The changes in species richness of macrobenthic community during four seasons.

L’évolution de la richesse spécifique de la communauté macrobenthique pendant quatre saisons.

3.3 Physico-chemical parameters

The environmental data obtained at each station during four seasons are given in Table 2. Temperature showed a significant difference among the four seasons (2-way ANOVAs; F = 7.42, P < 0.01) and significant differences between stations were detected depending on the season (2-way ANOVAs F = 5.97; P < 0.01). Other parameters (except pH) showed significant differences between different seasons (P < 0.05), stations (P < 0.05) and in terms of interaction (P < 0.05). The Pearson’s correlation coefficients calculated between the physico-chemical parameters and the total abundance of macrobenthos showed that water temperature and salinity were the most significant factors influencing the total abundance (N = 24; r = 0.55; P < 0.05 for temperature and N = 24; r = 0.57; P < 0.01 for salinity), while other parameters showed no significant correlation with total abundance of macrofauna.
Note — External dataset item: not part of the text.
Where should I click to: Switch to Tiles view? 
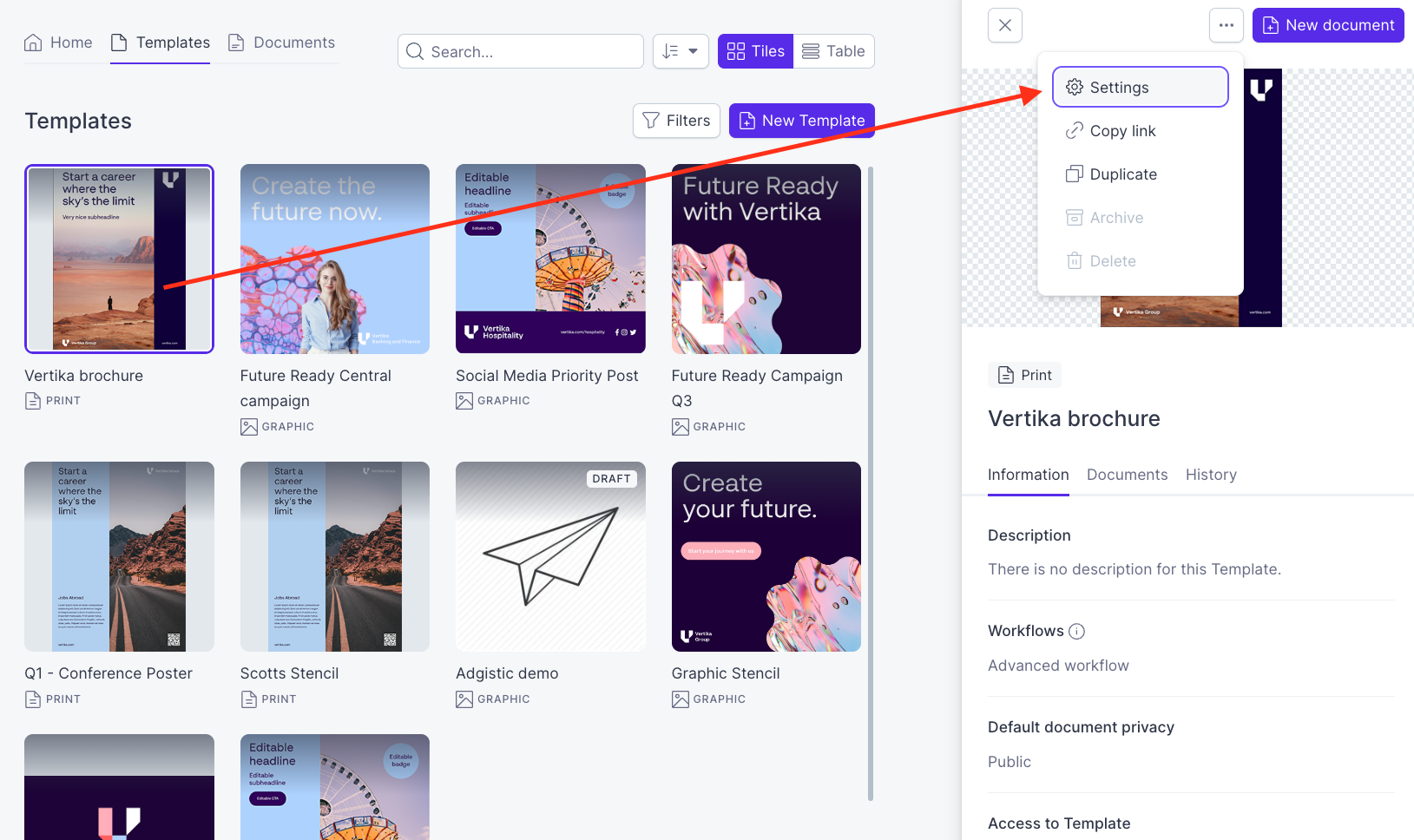(x=755, y=51)
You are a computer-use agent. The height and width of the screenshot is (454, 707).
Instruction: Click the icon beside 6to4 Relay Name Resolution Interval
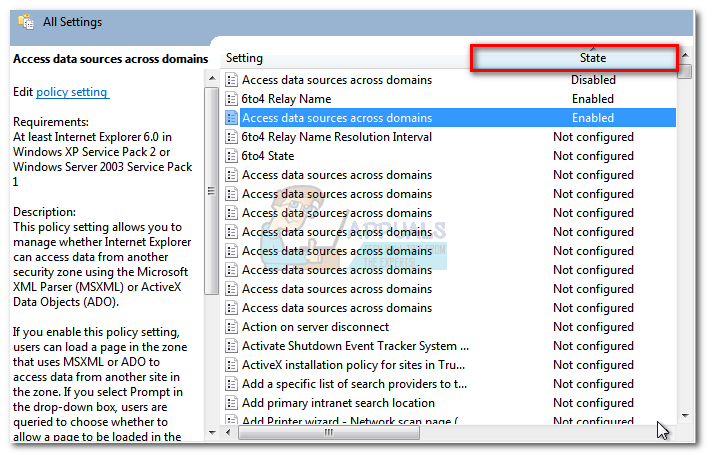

The percentage of sediment fractions and organic matter contents for 2 stations during the four seasons are shown in Table 3. There was no significant difference in the percentage of sand particles, silt and clay between the two stations (P > 0.05), four seasons (P > 0.05) and in terms of interaction (P > 0.05) (Tab. 3), whereas TOM showed significant differences between stations (2-way ANOVAs; F = 32.67; P < 0.01), among seasons (F = 36.89; P = 0.00) and differences between stations depended on season (2-way ANOVAs; F = 4.43; P < 0.05). The results of the Pearson’s correlation showed high and significant correlations between the total abundance of macrofauna and the TOM in sediments (N = 24; r = 0.62; P < 0.01) and the percentage of silt particles (N = 24; r = 0.45; P < 0.05). Moreover, a positive and significant relationship was found between the total abundance of macrofauna and the proportion of sand and clay particles (N = 24; r = 0.99; P < 0.01).

Table 2

Mean values of (±SE) the environmental variables measured at each station.
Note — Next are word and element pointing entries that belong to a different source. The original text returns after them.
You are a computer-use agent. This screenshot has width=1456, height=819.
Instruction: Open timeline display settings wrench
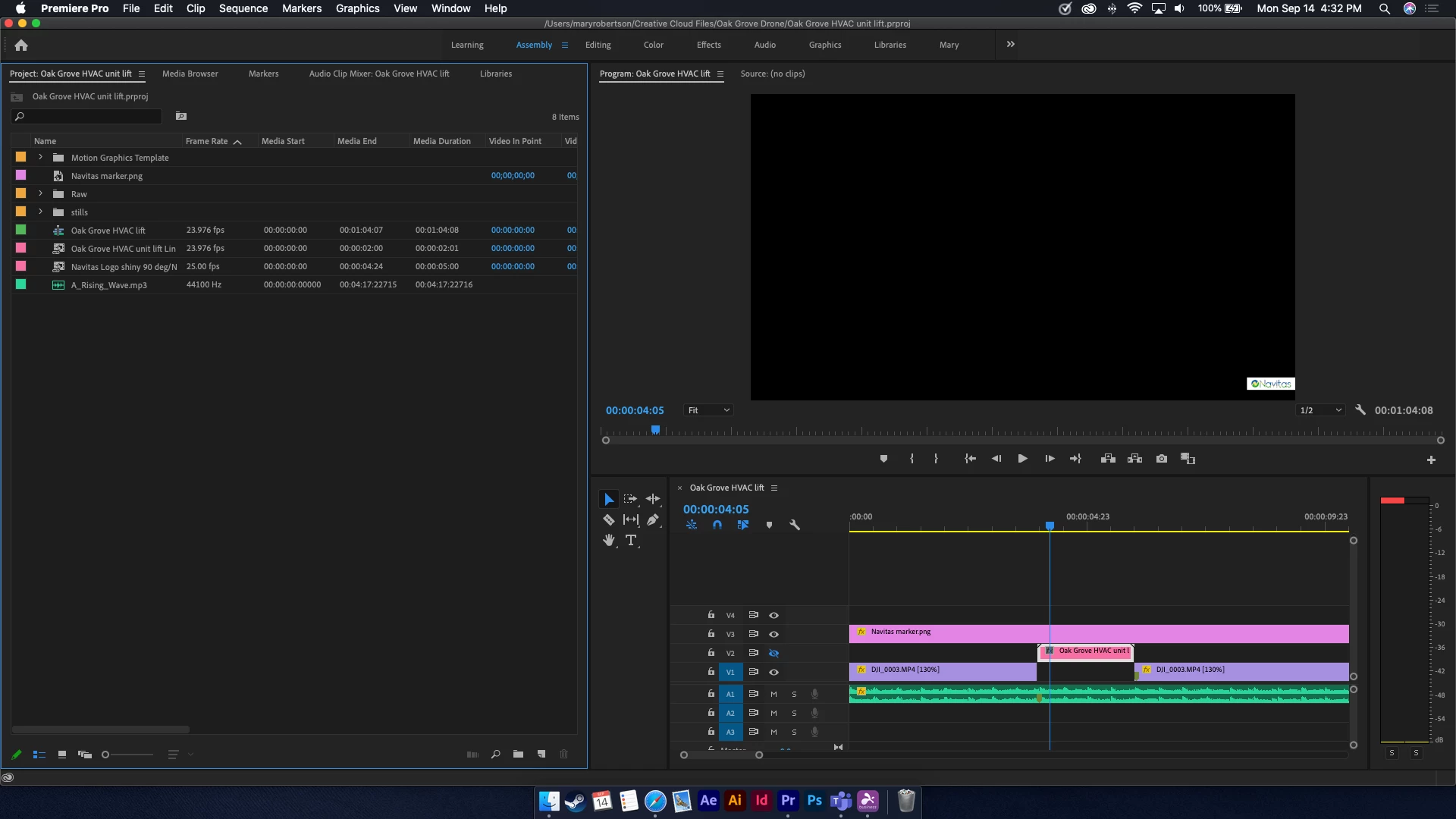(795, 525)
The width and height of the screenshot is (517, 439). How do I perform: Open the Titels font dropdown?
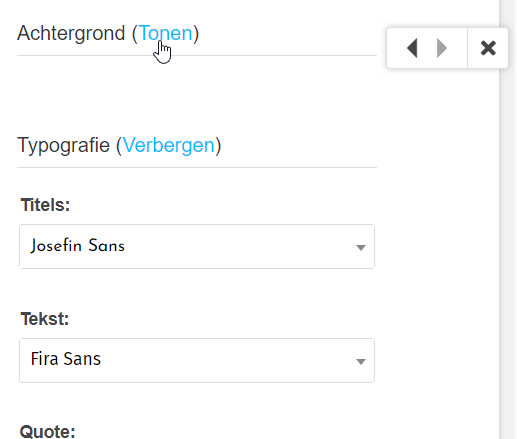(x=197, y=246)
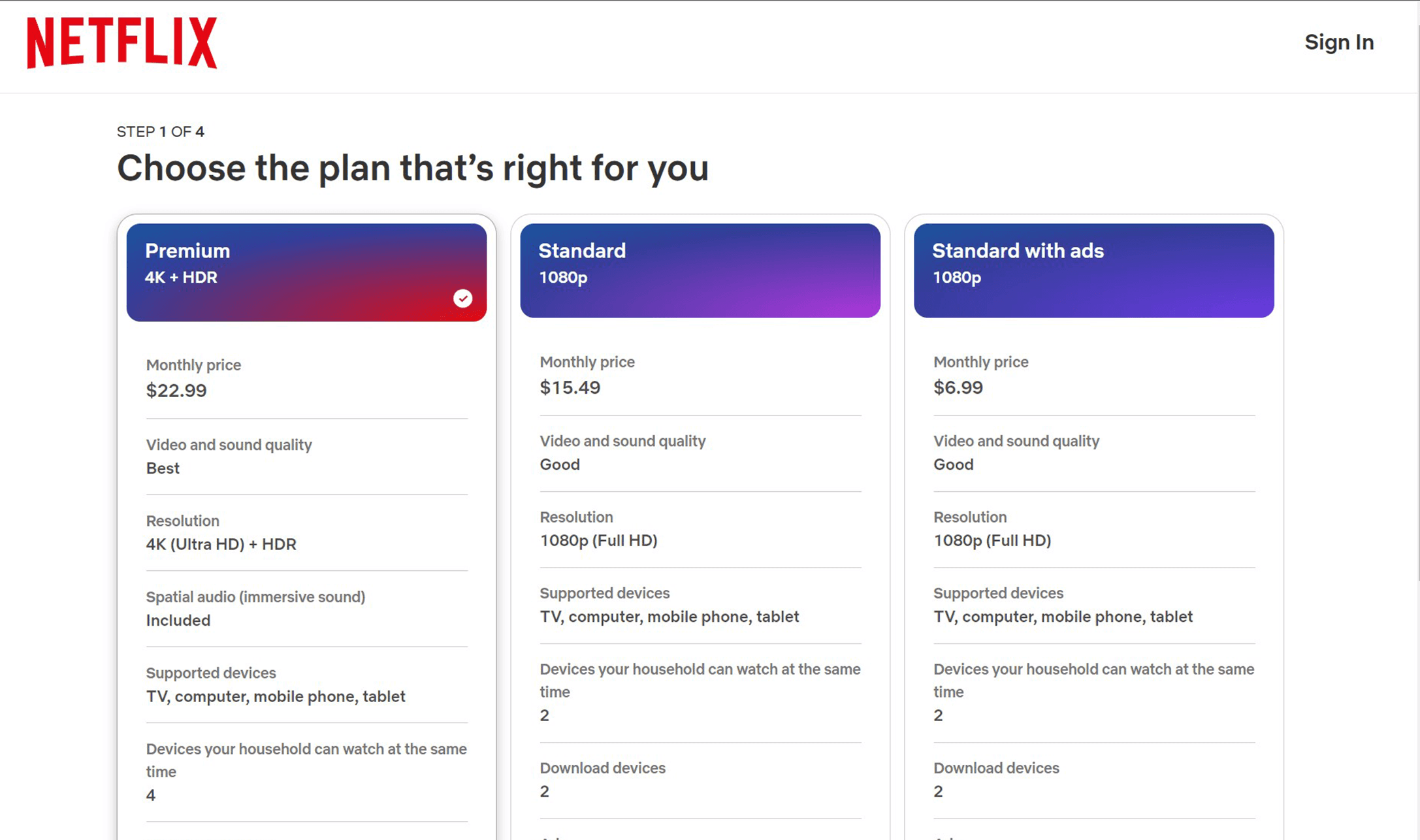Image resolution: width=1420 pixels, height=840 pixels.
Task: Click the $22.99 Premium monthly price
Action: pos(176,391)
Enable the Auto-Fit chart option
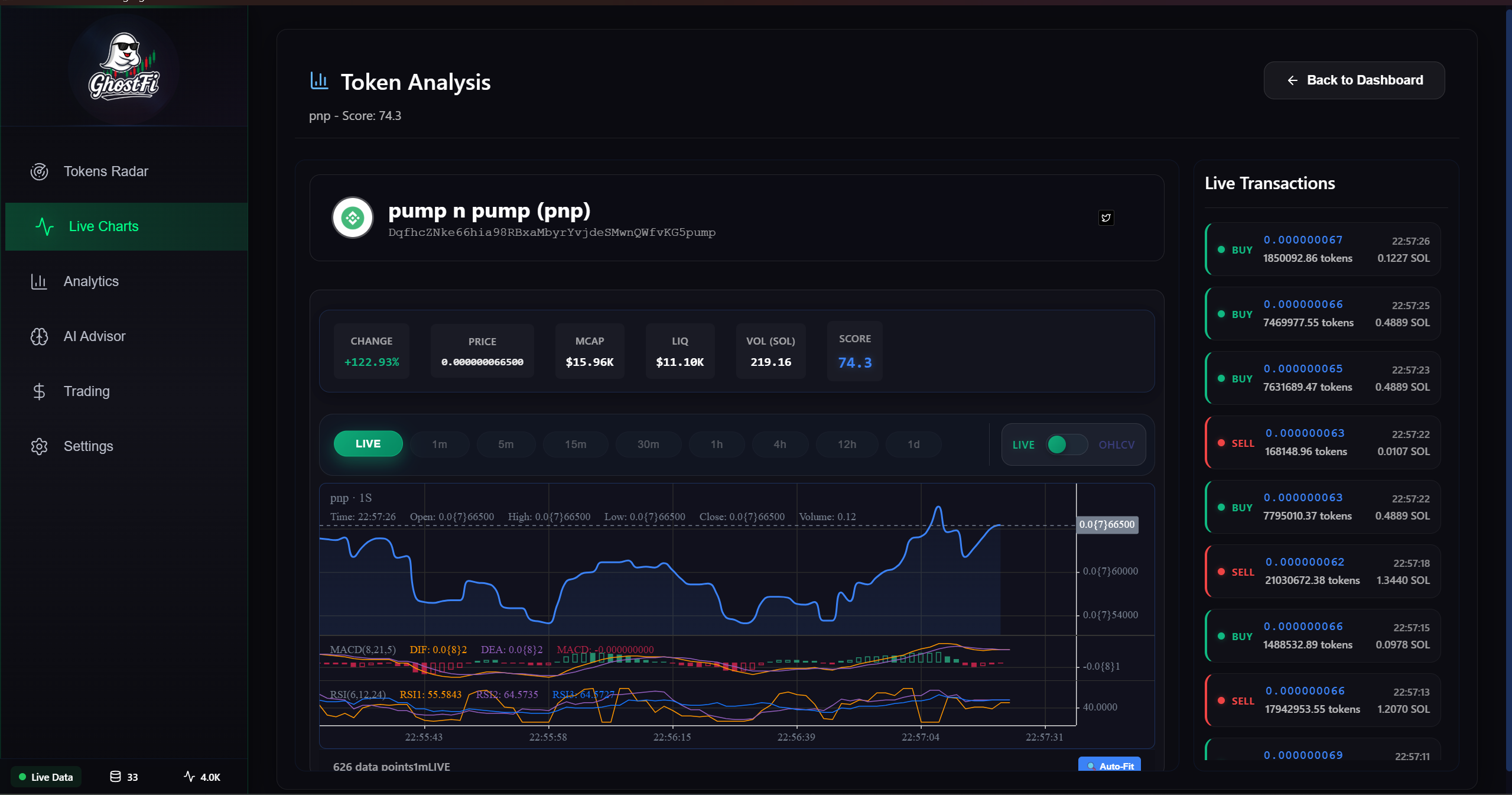This screenshot has width=1512, height=795. 1110,766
Valeurs moyennes (± SE) des variables environnementales mesurées à chaque station.

Table 3

Mean values (±SE) of the sedimentary parameters measured at station 1 (S1) and 2 (S2) in Larak Island.
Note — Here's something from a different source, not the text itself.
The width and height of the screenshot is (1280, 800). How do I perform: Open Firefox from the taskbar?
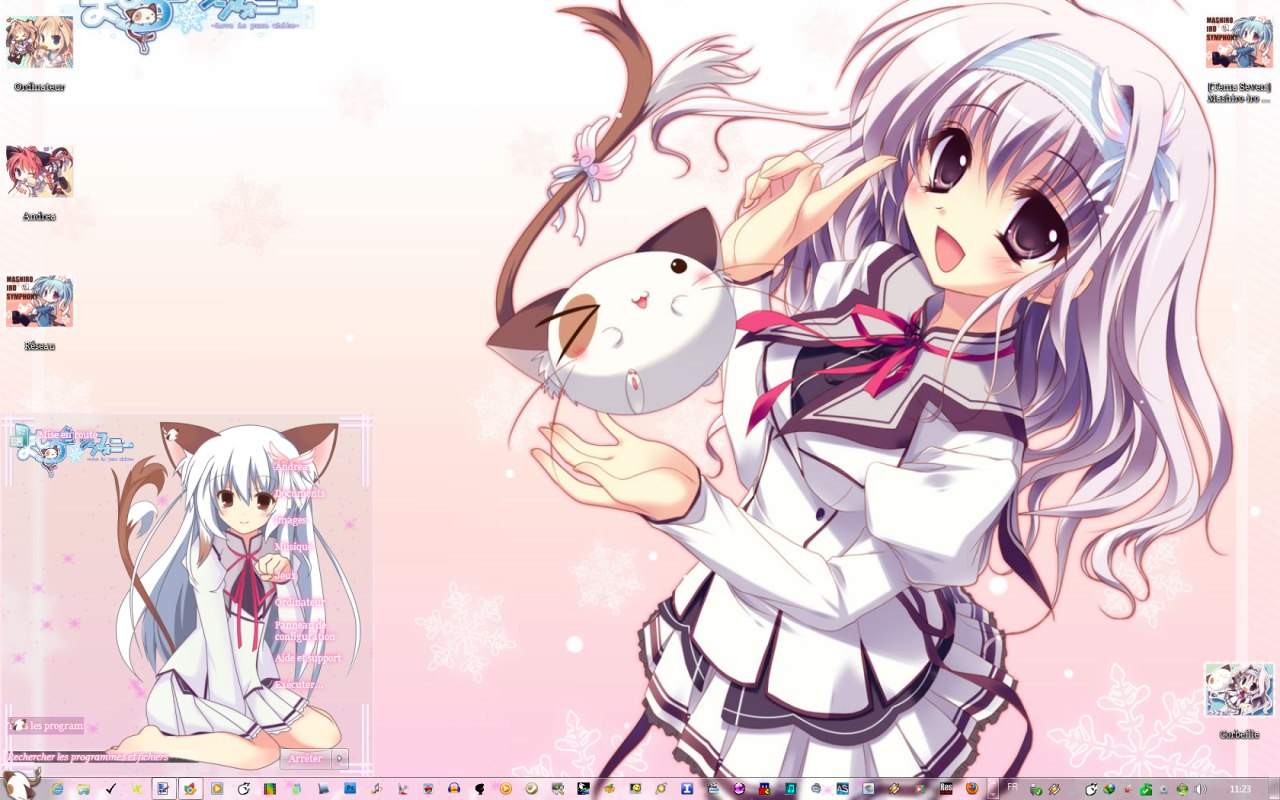click(971, 789)
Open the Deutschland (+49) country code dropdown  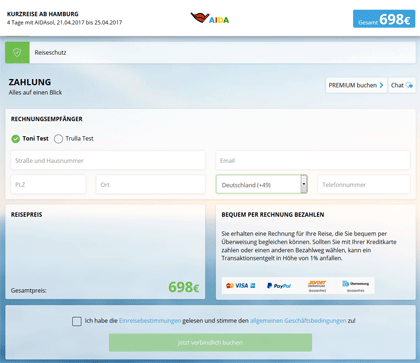261,184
Valeurs moyennes (± SE) des paramètres sédimentaires mesurés aux stations 1 (S1) et 2 (S2) de l’île Larak.

3.4 Spatial and seasonal variation of macrobenthic diversity indices

The spatial and seasonal variations of Shannon-Wiener diversity index (H), Simpson index of diversity (D), species richness (Margalef: M) and Pielou’s evenness index (J) are displayed on Figure 4. The species richness (Margalef Index) showed a significant difference among the four seasons (2-way ANOVAs; F = 4.31; P < 0.05) and seasonal differences depended on studied station (2-way ANOVAs; F = 5.83; P < 0.01). There was no significant difference for the three other indices between stations (P > 0.05) and among four seasons (P > 0.05).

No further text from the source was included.